Avrupa İnsan Hakları Mahkemesinin ilk kez bir ülkeye kadını aile içi şiddetten koruyamama ve haklarını gözetmemekten dolayı suçlu bulmuş ve tazminat ödemekle cezalandırmıştır. Bu ülkenin Türkiye olması ne yazık ki üzücü bir gerçek olmakla beraber böyle bir sebeple anılmak utanç kaynağı olmaktadır. Opuz/Türkiye kararı şiddet anlamında önemli bir karardır. Aile içi şiddetin mevcut olduğu bu dava da ekonomik şiddetin varlığı bilinmemekte fakat İnsan Hakları mahkemesinin yaptırım gücünü anlamak bakımından Opuz davasını incelemek faydalı olacaktır.

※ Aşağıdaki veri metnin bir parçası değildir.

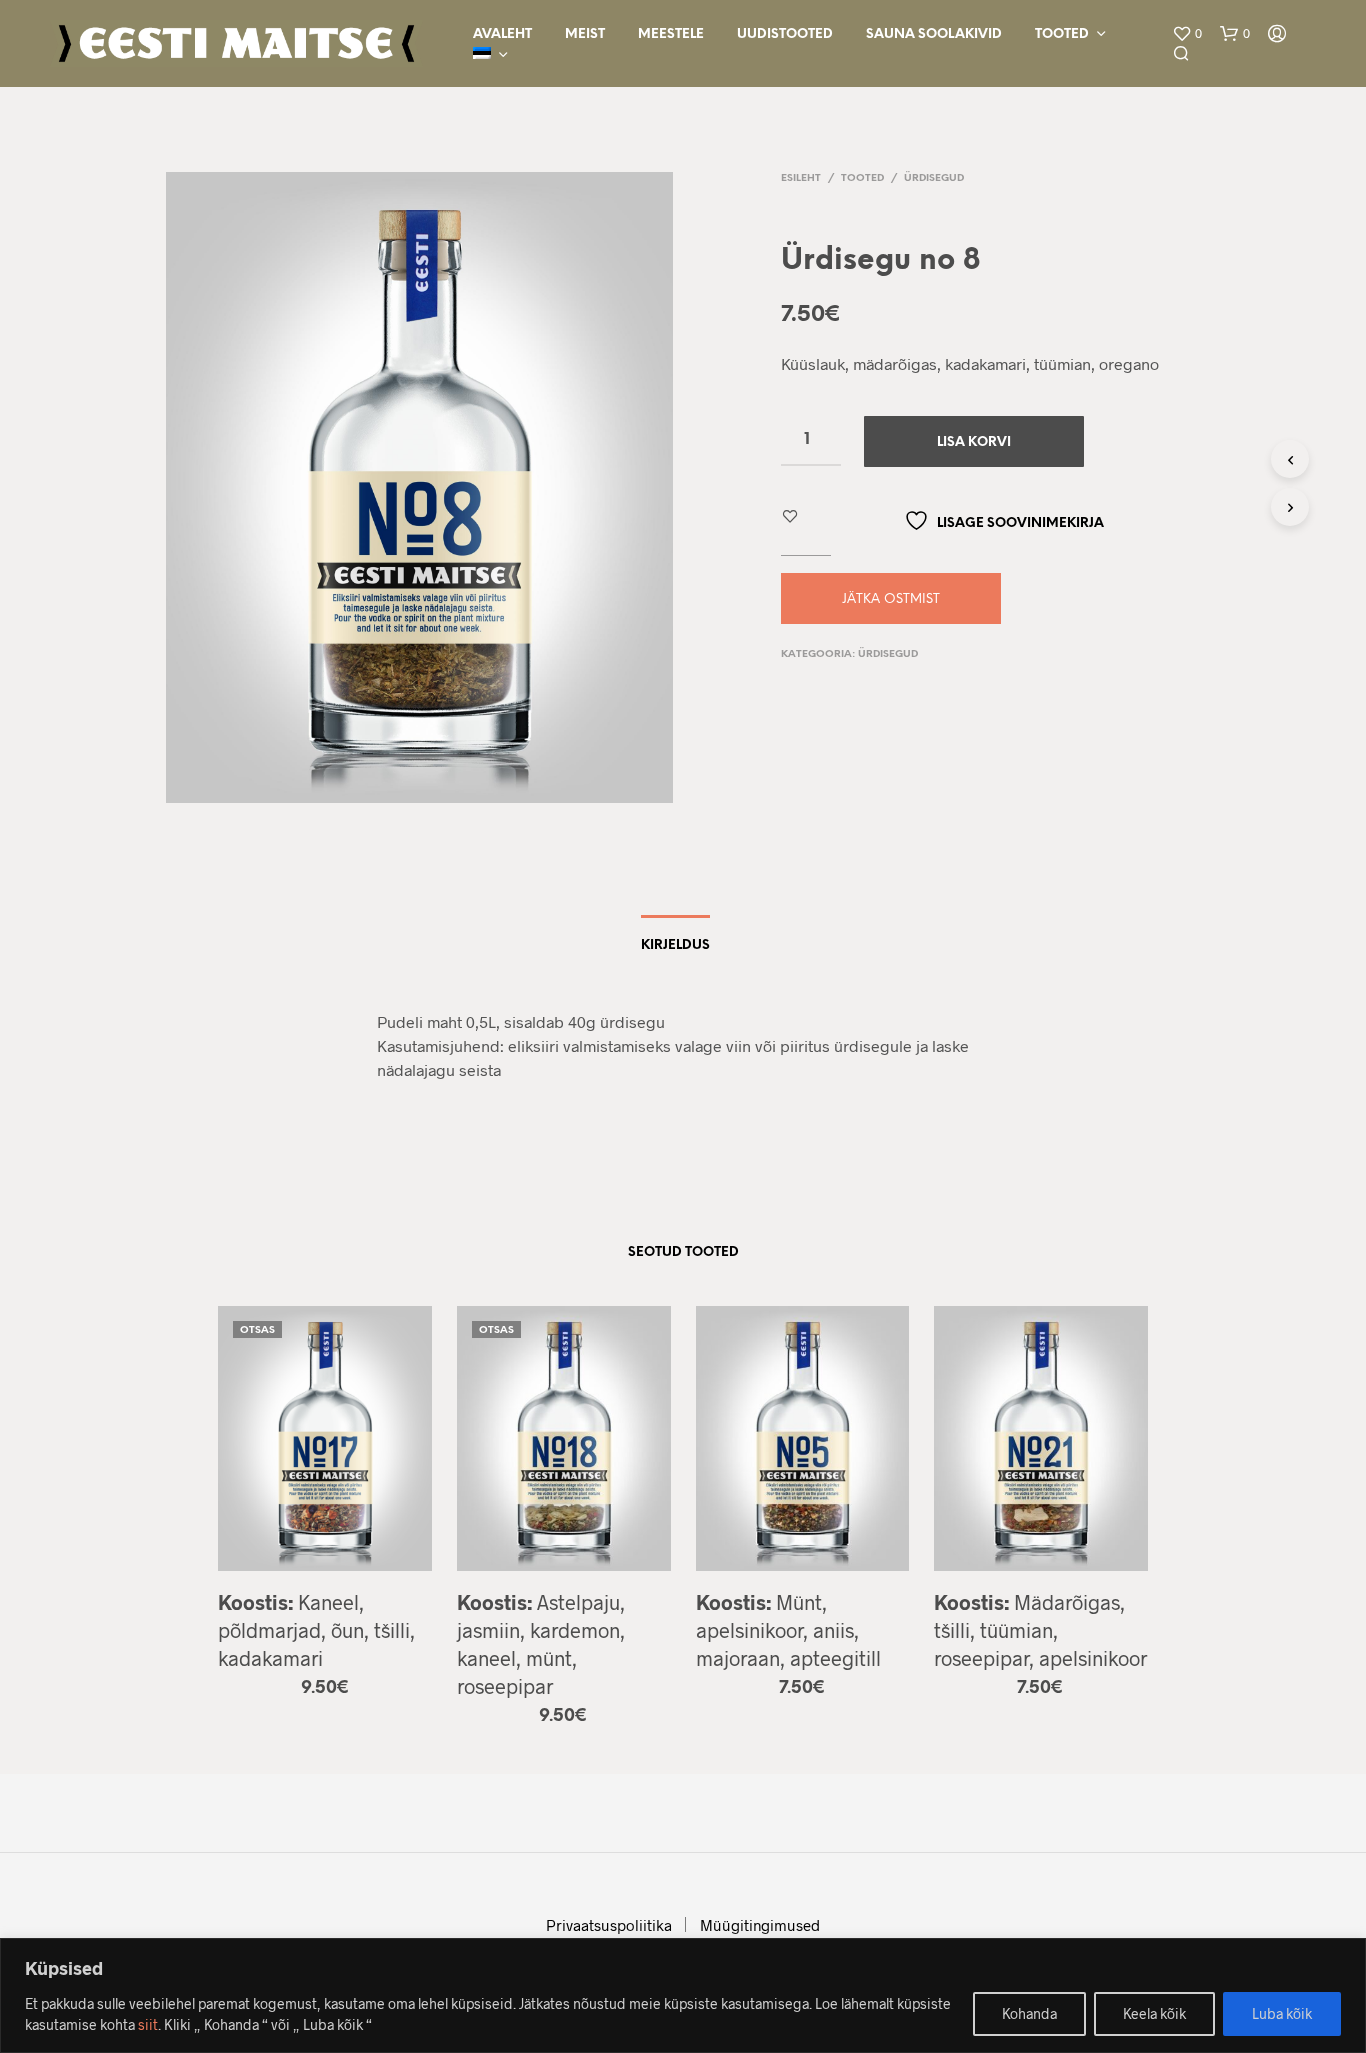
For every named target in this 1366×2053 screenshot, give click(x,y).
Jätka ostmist (891, 599)
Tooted (1062, 34)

Opuz davasında eş şiddetinden mağdur bir kadın ve annesi yer almakta olup yıllarca eşi tarafından pek çok şiddet türüne maruz kalmıştır. Bu şiddetler doğrultusunda davacı yetkililere ısrarla başvuru yapmış olup sonuç alamamıştır. Yetkili makamlarım ihmalleri doğrultusunda eş şiddeti sebebiyle annesi ölmüş ve kendisi ağır tehditler altında kalmıştır. Bütün yaşanan olaylar ışığında Türk mahkemelerinden yeterli korumayı sağlamayan başvurucu AİHM başvurmuş ve Türkiye 2., 3. ve 14. Maddeler doğrultusunda suçlu bulunmuştur. AİHM, Türk yetkililerinin kadını şiddete karşı koruyamaması ve kötü muameleye maruz kalması dışında ayrımcılığa maruz kaldığını tespit etmiş ve ceza vermiştir (Öncü, 2012: 17-18).

Bu dava Türk yargı sistemi için emsal nitelikte bir dava olmuştur. Kadın cinayetlerinde yapılan ceza indirimleri caydırıcılığını kaybetmekle beraber kadın haklarının ihlal edilmesine neden olmaktadır. Avrupa İnsan Hakları Mahkemesinin de üzerinde durduğu bir diğer durum budur. Türk yargı sisteminin kadına karşı ayrımcı tutum içinde olduğunu rapor eden AİHM Yargıtay’ın cinsiyet ayrımı yapan kararlar verdiğini ifade etmektedir (Başalp, 2014: 220). Nitekim bu kararın yanlış olmadığı Türkiye’de gerçekleşen davaların sonucuna bakıldığında görülmekte günümüzde kadınlar hala mağdur edilmektedir.

2.7.1.2. Birleşmiş Milletler Kadınlara Karşı Her Türlü Ayrımcılığın Önlenmesi Sözleşmesi (CEDAW)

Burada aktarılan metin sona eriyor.